Il reato. Il delitto di appropriazione indebita – punibile con la reclusione fino a tre anni e con la multa fino a euro 1.032 – è commesso da chiunque, per procurare a sé o ad altri un ingiusto profitto, si appropria il denaro o la cosa mobile altrui di cui abbia, a qualsiasi titolo, il possesso. Se il fatto è commesso su cose possedute a titolo di deposito necessario, la pena è aumentata e si procede d’ufficio e non a querela della persona offesa. Si procede altresì d’ufficio, se il fatto è commesso con abuso di autorità o di relazioni domestiche, oppure con abuso di relazioni di ufficio, di prestazione d’opera, di coabitazione o di ospitalità (art. 61 n. 11 c.p.).
Il caso. Venendo al caso trattato dalla sentenza in argomento, gli Ermellini hanno confermato il verdetto di colpevolezza emesso a carico di un professionista siciliano. L’uomo è stato riconosciuto responsabile del reato di appropriazione indebita aggravata (ex artt. 646, 61, n. 11, c.p.) e per questo condannato dalla Corte d’appello di Messina alla pena di tre mesi di reclusione e 500 euro di multa, oltre al risarcimento del danno in favore della parte civile.
Osservazioni della S.C. Contrariamente agli assunti della difesa, i giudici del Palazzaccio ritengono che integri il reato in questione il rifiuto di restituire al cliente la documentazione ricevuta, poiché costituisce un comportamento che eccede i limiti del titolo del possesso. Il delitto di appropriazione indebita infatti si consuma “dal momento in cui il possessore ha compiuto un atto di dominio sulla ‘res’, così manifestando l’intenzione di tenerla come propria” (cfr. Cass. n. 22127 del 2013).

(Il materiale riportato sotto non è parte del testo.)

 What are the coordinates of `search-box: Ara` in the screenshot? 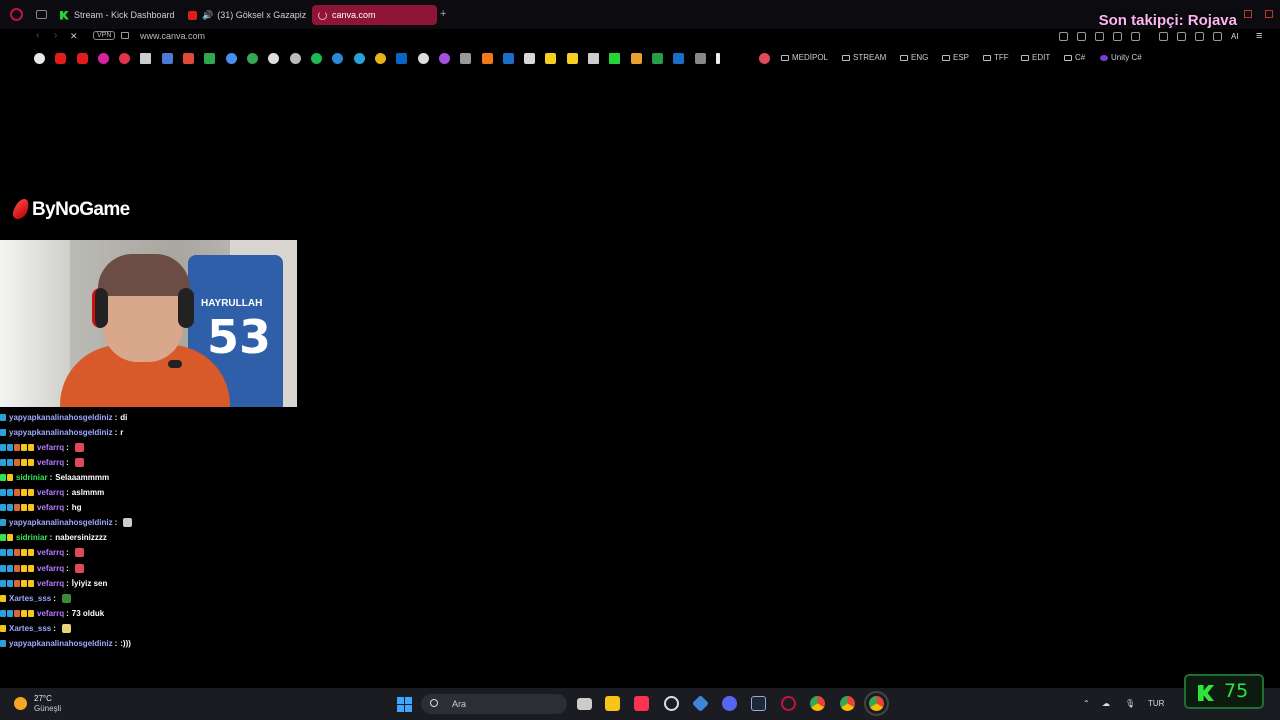 It's located at (494, 704).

La sentenza impugnata, dunque, ha correttamente affermato l’irrilevanza degli eventuali motivi che hanno spinto il ricorrente a non restituire la documentazione, considerato anche quanto accertato in primo grado, ossia “dell’intervenuta interversione del possesso del commercialista che, a fronte della retribuzione mensile (€ 200,00) ricevuta per come convenuto con la (…) srl, era rimasto inadempiente ai propri obblighi”, non avendo neppure provveduto alla presentazione delle dichiarazioni dei redditi. I giudici di merito hanno pertanto individuato la finalità di ingiusto profitto in quella di non rendere evidenti le omissioni che, come danno alla persona offesa, hanno comportato verifiche tributarie e sanzioni.
Condanna alle spese. In conclusione, dal Palazzaccio decidono per il rigetto del ricorso del professionista, al quale non resta che pagare le spese processuali e la somma di mille euro in favore delle Cassa delle ammende.